Because Annie was so sure her child would be “special,” she
insisted on a unique name. Boy, had the names ever been unique! Her
first choice was Amethyst, followed by Raziel and Zealanda.
Neal couldn’t stand any of them. Having
suffered his way through grade school with the quintessentially
nerdish “Rupert” as his middle name, he was against choosing
anything that might cause his baby daughter any distress. He was in
favor of a simple name, like Susan or Diane or, yes—even Jane.
But Annie wouldn’t hear of it, not for her
baby.
Finally, one evening Neal had a brilliant
idea.
“Let’s let our little daughter choose her
own name,” he’d suggested. They were sitting in the living room on
the plastic covered couch. Annie was holding the baby in her
arms.
Neal’s young wife frowned at him. “You want
to run that by me again?”
“I’m serious.” He jumped up and retrieved
the tome of baby names that Annie had nearly worn out during the
past six months, ever since she’d found out the baby was a
girl.
“Give her to me—you take the book.”
Annie looked at him like he was nuts, but
carefully handed Neal the infant.
“Now start flipping back and forth through
the girls’ names. The first time she makes any type of sound, stop
on that page.”
Annie immediately understood and began
steadily flipping through the book. The baby kicked its feet and
turned its little head, almost as if she understood what they were
doing, too. But a long time passed—she was completely silent.
“Ga!” she said suddenly.
Annie stopped flipping. “She’s in the
N’s.”
Neal leaned forward, looking. “Now start
running your finger up and down the names, very smoothly, back and
forth, back and forth. Yeah. Next sound she makes, that’s her name.
Agreed?”
Annie looked skeptical. “Well...maybe...”
She kept running her finger up and down the two open pages, looking
at her little girl. “What’s your name, tweety? Can you pick your
name for Mommy and Daddy?”
Neal leaned forward, looking at the names.
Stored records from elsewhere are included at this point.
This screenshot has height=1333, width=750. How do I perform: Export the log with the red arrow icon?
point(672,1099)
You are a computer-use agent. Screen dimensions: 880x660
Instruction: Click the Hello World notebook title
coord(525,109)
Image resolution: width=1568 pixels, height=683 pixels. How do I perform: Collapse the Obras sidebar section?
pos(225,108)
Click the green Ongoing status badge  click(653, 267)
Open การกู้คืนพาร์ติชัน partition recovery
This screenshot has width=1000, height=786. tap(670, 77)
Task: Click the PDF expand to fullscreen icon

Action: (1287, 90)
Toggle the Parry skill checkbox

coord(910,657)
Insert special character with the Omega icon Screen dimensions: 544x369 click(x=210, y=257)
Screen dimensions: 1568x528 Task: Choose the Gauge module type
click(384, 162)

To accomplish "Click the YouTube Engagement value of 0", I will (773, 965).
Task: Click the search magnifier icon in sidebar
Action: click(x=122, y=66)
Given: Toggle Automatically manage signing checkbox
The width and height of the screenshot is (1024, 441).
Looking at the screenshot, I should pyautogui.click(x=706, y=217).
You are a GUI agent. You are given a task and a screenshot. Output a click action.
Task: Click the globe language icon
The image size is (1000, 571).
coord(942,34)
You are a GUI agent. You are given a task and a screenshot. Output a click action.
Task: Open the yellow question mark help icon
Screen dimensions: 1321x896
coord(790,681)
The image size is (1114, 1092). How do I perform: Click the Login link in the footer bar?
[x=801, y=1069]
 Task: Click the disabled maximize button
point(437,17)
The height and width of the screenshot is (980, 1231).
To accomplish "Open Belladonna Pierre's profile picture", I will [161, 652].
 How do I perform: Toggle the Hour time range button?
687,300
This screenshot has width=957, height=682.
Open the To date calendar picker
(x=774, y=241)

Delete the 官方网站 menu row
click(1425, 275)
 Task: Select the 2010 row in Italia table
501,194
“God, I hope she doesn’t choose Nefertitti.” The book listed every
name known to mankind, and a lot that sounded completely made
up.
“Geeh!” the baby finally said.
Neal leaned forward to see where Annie’s
finger had stopped.
“Natasha!” they both said together.
“Hey, I kind of like that,” Neal said.
Annie frowned again, but he could tell she
wasn’t completely against it. “Natasha... that’s not bad, I guess.
But it sounds too Russian, don’t you think?”
“No. Lots of Americans are named Natasha
these days. It’s a little exotic, but not too over-the-top.”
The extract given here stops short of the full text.